I was watching her weaving dreams, as she advents deeper into her dormant state … her delicate mouth wide agape, inundated with her saliva nectar of ptyalin. I can’t help but to feel grateful at that particular moment, that I get to experience such a tranquil moment with my love … unlike those stray dogs sleeping by the roadside alone (albeit they kinda have unlimited sex activities with basically any other fellow dogs…)
I continued to drift further in my drunkenly love state, when suddenly, I heard something disturbingly disturbing. It’s POOOOOT. A perfect POOOOT with all the correct tones and curves. I was dumbfucked. I felt romantic no more … but was preparing for the worst by holding my breath (coz I can’t fucking bail… she’s still sleeping on my lap. I can’t just flip her off irresponsibly).
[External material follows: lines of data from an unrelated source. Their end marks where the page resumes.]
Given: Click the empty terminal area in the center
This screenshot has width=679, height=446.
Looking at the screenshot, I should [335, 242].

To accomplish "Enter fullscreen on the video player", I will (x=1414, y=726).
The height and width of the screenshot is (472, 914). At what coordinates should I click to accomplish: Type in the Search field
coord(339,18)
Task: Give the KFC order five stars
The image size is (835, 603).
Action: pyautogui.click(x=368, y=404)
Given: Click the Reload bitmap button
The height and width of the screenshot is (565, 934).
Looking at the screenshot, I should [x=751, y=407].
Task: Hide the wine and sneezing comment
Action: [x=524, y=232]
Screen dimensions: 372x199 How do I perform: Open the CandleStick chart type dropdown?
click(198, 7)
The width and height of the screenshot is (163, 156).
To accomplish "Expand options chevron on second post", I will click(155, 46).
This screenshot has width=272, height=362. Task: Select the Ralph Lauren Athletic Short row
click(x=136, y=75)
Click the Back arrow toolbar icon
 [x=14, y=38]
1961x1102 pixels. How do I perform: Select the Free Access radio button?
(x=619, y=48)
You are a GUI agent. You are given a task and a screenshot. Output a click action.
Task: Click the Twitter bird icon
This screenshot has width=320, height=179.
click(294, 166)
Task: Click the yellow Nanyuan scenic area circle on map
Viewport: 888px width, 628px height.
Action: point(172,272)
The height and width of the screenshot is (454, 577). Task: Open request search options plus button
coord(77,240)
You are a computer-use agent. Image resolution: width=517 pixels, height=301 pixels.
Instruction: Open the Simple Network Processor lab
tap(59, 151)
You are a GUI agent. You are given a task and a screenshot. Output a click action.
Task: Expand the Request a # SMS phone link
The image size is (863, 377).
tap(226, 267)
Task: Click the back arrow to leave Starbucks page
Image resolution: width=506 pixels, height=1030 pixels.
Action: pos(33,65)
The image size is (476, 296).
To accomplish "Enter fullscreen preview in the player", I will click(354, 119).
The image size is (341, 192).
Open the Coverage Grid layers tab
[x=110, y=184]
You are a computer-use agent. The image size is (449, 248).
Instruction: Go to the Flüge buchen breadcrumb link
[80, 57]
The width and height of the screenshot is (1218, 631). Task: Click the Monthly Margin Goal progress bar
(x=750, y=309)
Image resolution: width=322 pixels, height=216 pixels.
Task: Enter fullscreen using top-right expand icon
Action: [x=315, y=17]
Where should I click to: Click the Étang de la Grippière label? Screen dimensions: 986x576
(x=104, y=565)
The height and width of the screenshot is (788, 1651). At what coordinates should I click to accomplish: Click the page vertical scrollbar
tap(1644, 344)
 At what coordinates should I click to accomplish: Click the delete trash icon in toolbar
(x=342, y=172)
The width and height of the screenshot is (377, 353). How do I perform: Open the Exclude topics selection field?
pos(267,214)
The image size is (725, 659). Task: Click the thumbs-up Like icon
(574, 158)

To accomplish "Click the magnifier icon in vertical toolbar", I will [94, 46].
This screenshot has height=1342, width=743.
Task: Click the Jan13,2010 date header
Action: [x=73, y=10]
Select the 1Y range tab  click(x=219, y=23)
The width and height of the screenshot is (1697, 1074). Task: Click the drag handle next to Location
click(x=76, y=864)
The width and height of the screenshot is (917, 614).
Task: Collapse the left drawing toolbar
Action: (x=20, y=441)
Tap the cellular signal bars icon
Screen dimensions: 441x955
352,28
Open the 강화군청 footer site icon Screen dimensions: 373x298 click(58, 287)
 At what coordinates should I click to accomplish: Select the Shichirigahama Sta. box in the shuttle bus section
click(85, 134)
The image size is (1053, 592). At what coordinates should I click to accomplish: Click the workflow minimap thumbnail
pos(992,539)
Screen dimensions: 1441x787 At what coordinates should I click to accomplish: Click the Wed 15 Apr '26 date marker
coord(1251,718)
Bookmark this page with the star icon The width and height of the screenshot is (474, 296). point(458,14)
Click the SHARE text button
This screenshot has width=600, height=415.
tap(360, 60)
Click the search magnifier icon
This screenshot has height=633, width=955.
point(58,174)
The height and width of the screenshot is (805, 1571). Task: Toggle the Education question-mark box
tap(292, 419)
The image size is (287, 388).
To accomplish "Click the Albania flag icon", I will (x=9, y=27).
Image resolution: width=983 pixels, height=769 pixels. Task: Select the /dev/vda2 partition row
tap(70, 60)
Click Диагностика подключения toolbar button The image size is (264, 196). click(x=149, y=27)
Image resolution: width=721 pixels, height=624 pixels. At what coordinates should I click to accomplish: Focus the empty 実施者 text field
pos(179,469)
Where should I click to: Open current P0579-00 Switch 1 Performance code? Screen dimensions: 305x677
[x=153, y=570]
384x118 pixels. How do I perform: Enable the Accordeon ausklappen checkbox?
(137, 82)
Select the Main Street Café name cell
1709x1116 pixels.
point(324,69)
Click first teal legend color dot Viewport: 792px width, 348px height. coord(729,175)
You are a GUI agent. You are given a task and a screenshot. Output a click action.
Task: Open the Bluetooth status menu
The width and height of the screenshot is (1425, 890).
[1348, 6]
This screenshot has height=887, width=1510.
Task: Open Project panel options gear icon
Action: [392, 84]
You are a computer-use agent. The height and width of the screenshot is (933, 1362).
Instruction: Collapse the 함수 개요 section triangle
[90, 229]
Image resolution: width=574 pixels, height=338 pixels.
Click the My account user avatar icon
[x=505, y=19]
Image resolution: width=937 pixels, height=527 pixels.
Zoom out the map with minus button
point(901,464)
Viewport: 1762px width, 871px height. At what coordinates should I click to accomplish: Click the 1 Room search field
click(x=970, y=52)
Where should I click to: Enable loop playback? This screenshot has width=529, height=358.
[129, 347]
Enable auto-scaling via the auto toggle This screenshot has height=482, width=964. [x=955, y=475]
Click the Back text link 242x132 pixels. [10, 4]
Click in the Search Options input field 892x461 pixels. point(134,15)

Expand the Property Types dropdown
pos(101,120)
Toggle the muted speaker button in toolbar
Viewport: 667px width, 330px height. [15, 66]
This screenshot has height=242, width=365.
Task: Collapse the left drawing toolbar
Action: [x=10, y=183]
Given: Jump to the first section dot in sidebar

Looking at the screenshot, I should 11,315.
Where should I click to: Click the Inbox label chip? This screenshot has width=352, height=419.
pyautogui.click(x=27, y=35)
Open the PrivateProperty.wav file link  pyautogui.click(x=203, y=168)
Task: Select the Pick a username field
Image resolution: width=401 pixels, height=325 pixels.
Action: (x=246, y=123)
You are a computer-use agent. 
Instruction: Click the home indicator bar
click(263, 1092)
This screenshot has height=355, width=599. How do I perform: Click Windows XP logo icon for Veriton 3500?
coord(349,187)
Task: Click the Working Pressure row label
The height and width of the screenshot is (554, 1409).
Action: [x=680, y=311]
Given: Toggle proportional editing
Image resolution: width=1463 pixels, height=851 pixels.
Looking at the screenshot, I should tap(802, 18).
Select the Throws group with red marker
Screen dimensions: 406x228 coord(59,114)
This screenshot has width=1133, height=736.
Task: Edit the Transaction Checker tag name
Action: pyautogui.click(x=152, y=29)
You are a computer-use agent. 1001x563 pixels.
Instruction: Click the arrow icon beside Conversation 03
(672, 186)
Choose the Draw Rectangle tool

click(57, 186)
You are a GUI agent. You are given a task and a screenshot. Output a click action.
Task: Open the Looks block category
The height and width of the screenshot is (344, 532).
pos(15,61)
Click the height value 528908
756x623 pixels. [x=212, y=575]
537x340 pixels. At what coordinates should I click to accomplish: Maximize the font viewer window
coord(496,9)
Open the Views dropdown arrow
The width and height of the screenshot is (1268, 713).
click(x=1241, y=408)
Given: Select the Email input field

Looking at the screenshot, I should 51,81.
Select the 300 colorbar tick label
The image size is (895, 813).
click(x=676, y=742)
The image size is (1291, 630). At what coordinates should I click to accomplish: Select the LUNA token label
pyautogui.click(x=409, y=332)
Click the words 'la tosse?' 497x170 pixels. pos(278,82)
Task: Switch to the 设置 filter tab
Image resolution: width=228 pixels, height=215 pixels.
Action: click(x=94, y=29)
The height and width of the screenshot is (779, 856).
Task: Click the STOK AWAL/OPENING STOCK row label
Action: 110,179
But there wasn’t any nasty smell … and I took a few test whiffs before allowing myself to breathe properly again.
Due to the worn off feel of romanticism, my legs suddenly felt numb (coz her head restricting my blood flow) and decided to shift a little. My movements somehow triggered something inside her that I couldn’t possibly explain … and she let off another rip of fart. POOOOT. Again, it was with the most perfect tone I’ve ever heard. This time, I couldn’t contain myself, but laughed out loud like a jackass - waking her up.
As confused as a cuttlefish, she duly asked me “What happened ?”. I replied her “My dear, you’ve just ripped the most perfect fart I’ve ever heard in my life …” And we laughed it off together.
*this post was inspired by the previous entry about farts.